The City Council on June 7 approved a resolution authorizing the City of San Clemente to redirect the money toward a pension trust and into another pot of funds earmarked for capital improvement projects for parks.
Over the years, the city has been obligated to repay nearly $8.98 million to the thousands of new homeowners, east of the 5 Freeway, who paid Beach Parking Impact Fees (BPIF) between 1989 and 2012.
According to the city, roughly $7.27 million, or 81% of the balance, was delivered to qualifying recipients. This past November, the leftover funds that went unclaimed became the city’s property.
In 2012, a group of residents sued the city over the BPIF collections—amounting to nearly $11 million in 23 years—arguing that the beach parking never materialized.
A superior court judge in 2014 ruled in favor of the homeowners and ordered the city to return the unexpended balance, with interest, to more than 6,500 eligible recipients.
Following the outcome of the ruling, the city created a webpage dedicated to the case, posting legal documents on the matter, and compiling a list of properties that qualified for the reimbursements. In order to receive compensation, owners were required to file a claim.
By 2020, only 80% of the refunds had been paid, prompting Councilmember Laura Ferguson to spur city officials to make another push in notifying the eligible homeowners who hadn’t yet filed a claim that they’re owed a refund.
At the time, City Manager Erik Sund noted that 100% of the initial notices had been sent.
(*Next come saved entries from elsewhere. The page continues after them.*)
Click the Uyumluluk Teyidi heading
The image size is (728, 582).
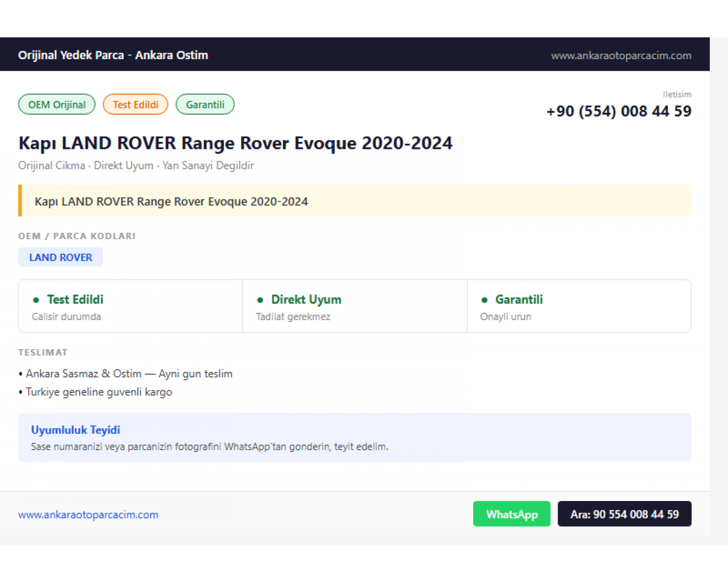(76, 430)
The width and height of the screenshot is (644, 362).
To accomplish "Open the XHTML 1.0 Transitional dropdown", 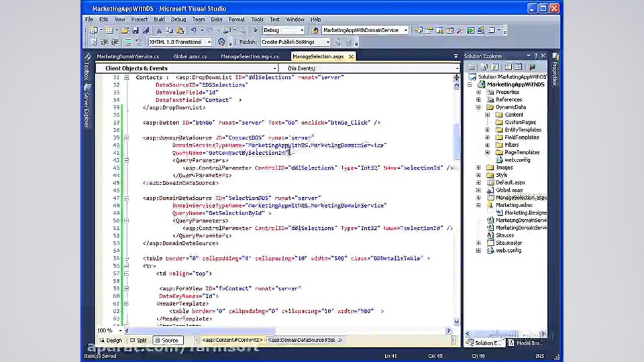I will coord(210,42).
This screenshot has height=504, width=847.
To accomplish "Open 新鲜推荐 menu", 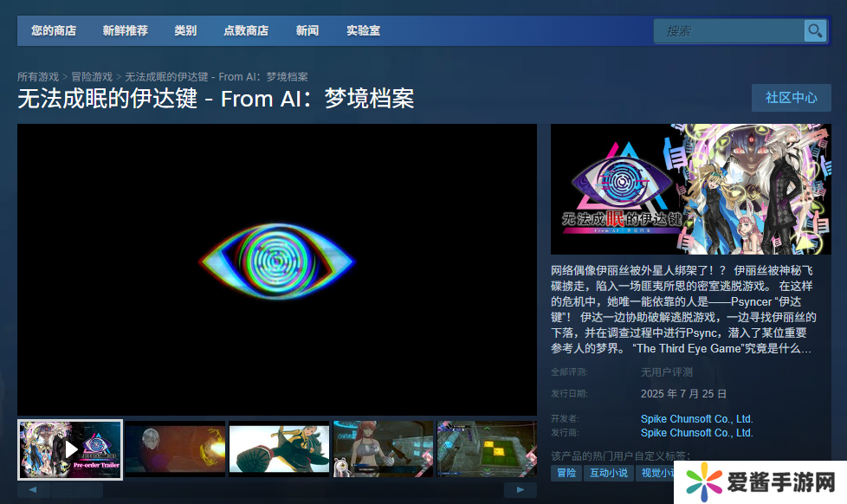I will 125,31.
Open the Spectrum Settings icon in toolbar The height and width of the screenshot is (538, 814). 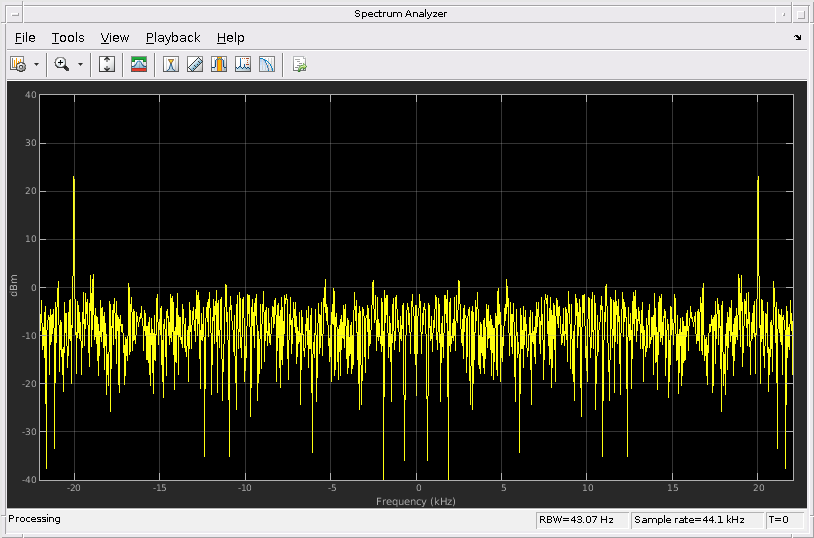pyautogui.click(x=18, y=64)
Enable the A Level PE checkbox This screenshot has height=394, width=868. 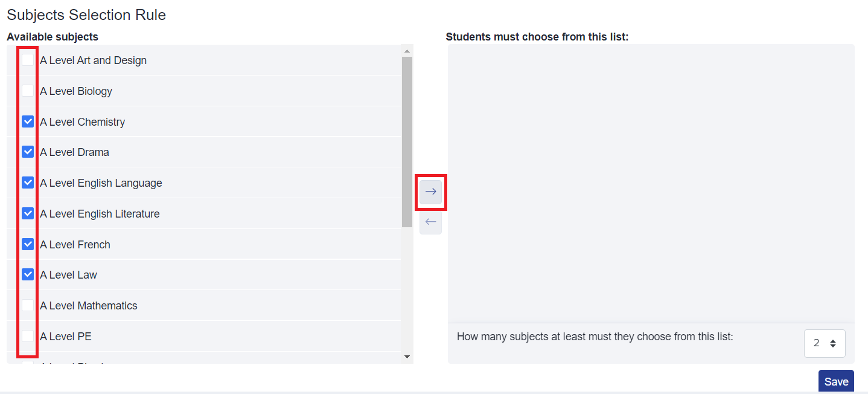[27, 335]
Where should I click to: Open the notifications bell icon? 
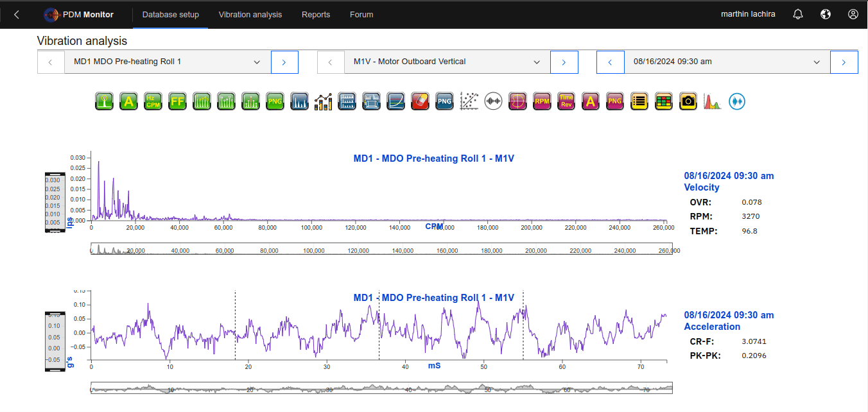(797, 14)
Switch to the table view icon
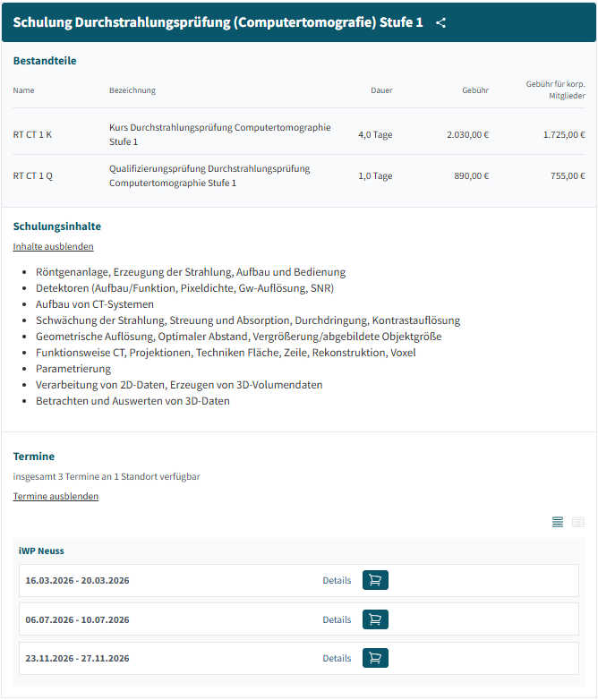The image size is (598, 700). click(x=578, y=522)
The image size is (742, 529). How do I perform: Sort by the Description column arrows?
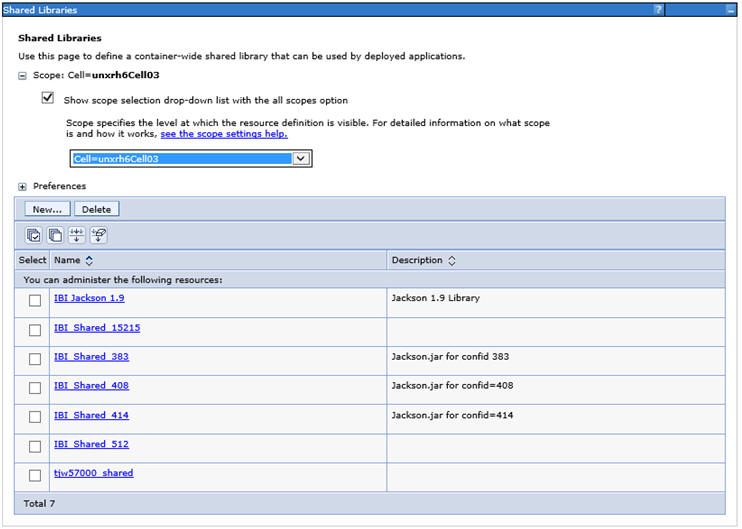(x=451, y=261)
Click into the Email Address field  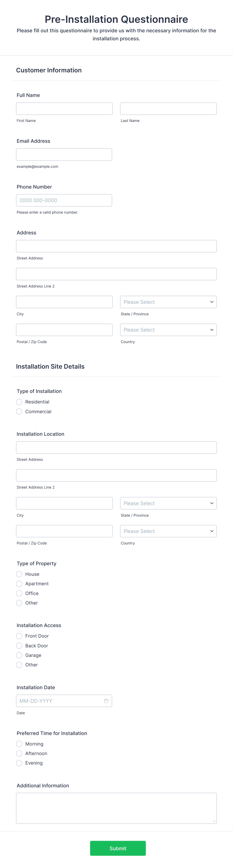(x=64, y=154)
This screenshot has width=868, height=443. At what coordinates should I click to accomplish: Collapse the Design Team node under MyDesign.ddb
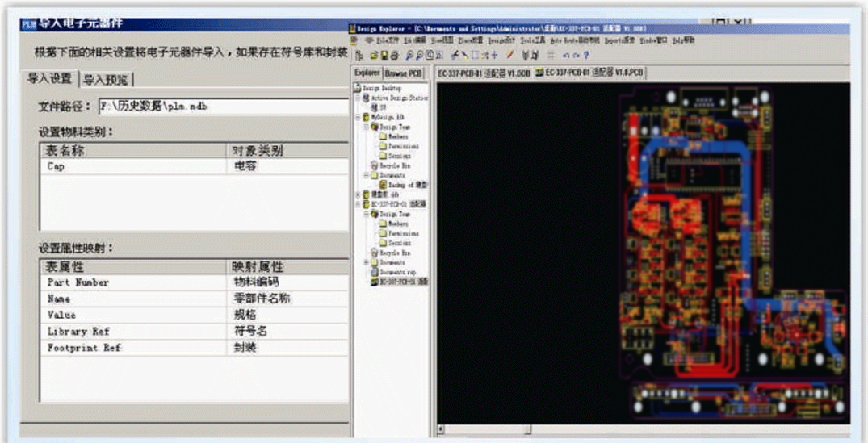pos(366,127)
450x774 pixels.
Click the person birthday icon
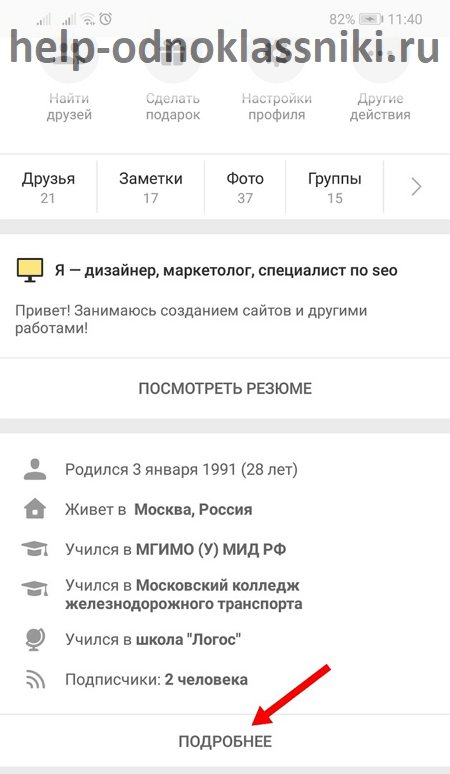click(x=35, y=469)

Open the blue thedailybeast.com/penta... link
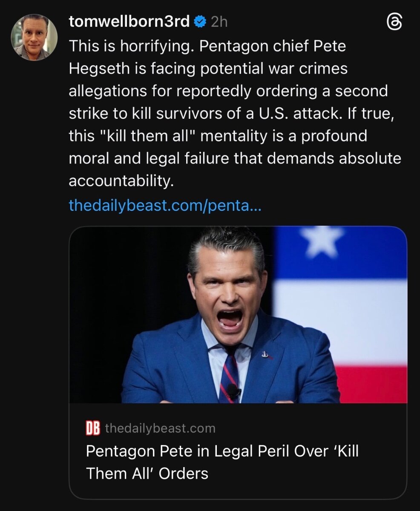click(x=164, y=206)
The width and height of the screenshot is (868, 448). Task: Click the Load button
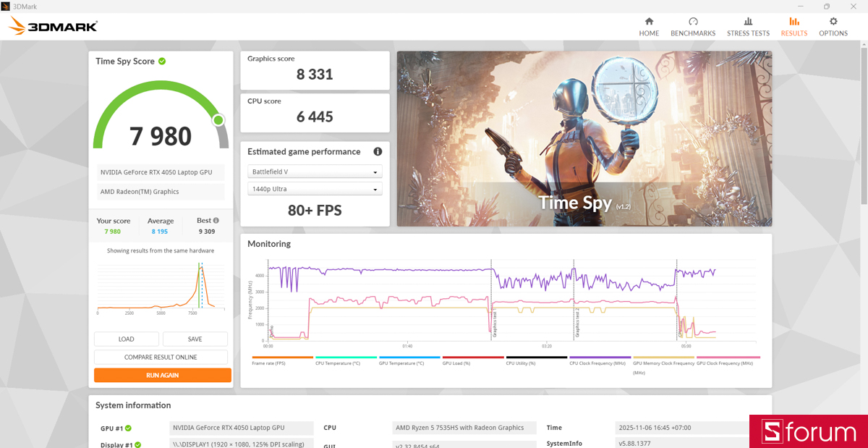(x=126, y=339)
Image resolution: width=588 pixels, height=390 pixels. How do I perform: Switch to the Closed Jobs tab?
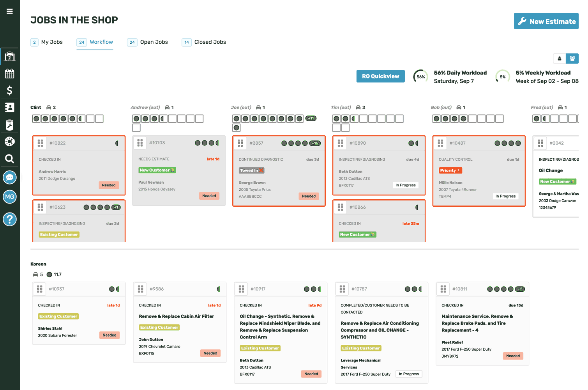click(x=210, y=42)
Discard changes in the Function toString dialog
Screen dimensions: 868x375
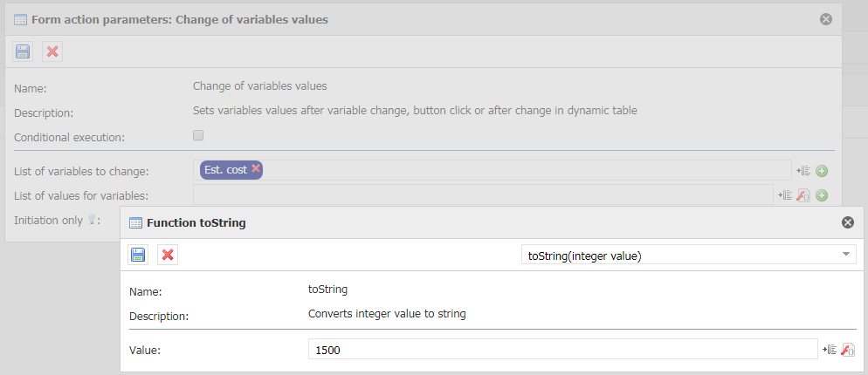click(x=168, y=255)
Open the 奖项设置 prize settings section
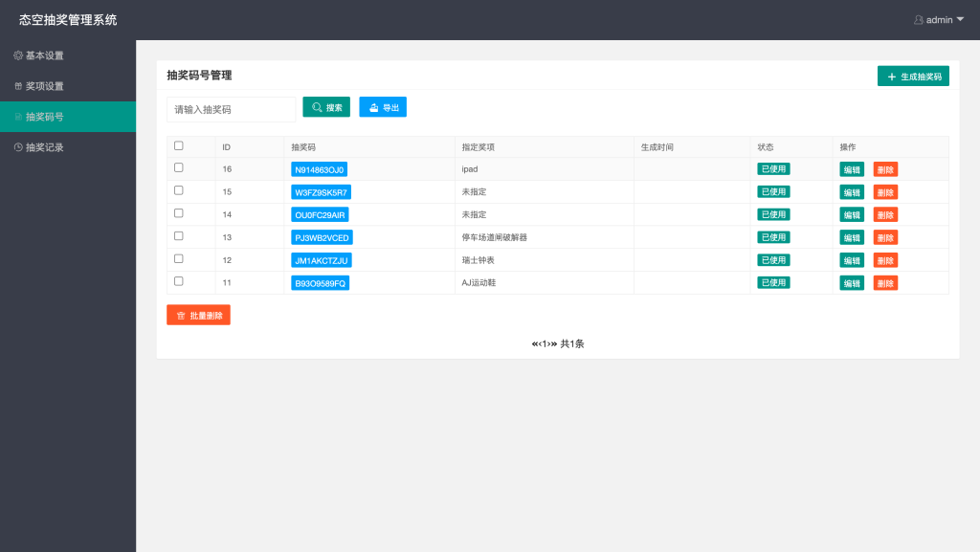Viewport: 980px width, 552px height. click(50, 86)
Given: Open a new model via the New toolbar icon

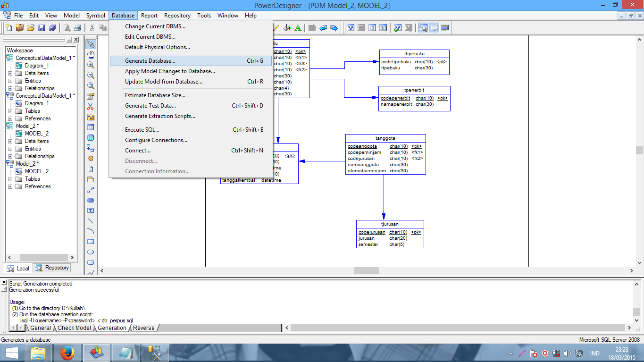Looking at the screenshot, I should pyautogui.click(x=9, y=28).
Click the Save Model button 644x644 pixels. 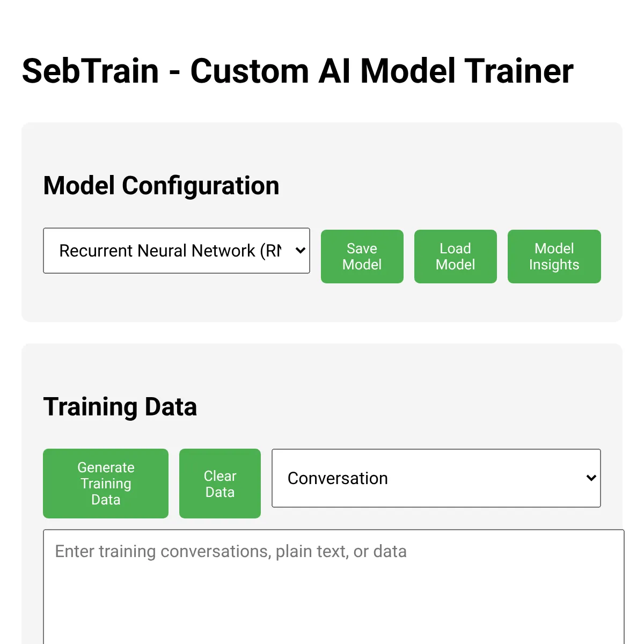tap(362, 257)
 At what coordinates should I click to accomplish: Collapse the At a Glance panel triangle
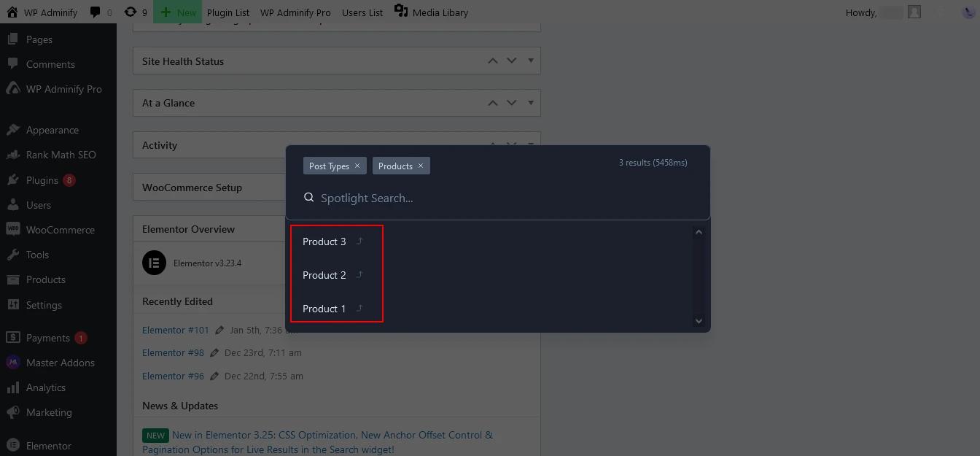(531, 103)
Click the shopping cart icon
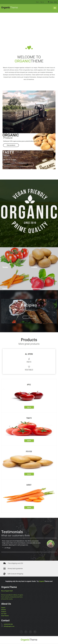The image size is (58, 644). 49,2
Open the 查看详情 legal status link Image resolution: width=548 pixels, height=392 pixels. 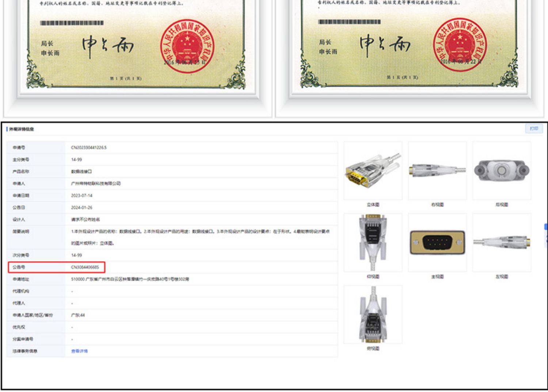[x=79, y=351]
He further explained that those who hadn’t yet filed a claim likely didn’t do so because they had moved out of the home and didn’t have a forwarding address.
Additional notices were sent out to the more than 1,300 remaining qualified homeowners in April 2020, resulting in more claims being filed and processed with the city.
On Oct. 7 and 14, 2021, final notices were published, informing the public of the last-call to file a claim before ownership of the funds was transferred to the city.
With the escheatment process concluded, city staff recommended redirecting the leftover money, utilizing $1 million of it as a one-time contribution to the city’s Section 115 Pension Trust and transferring the remaining $600,000 toward a fund to support Beaches, Parks & Recreation-related projects.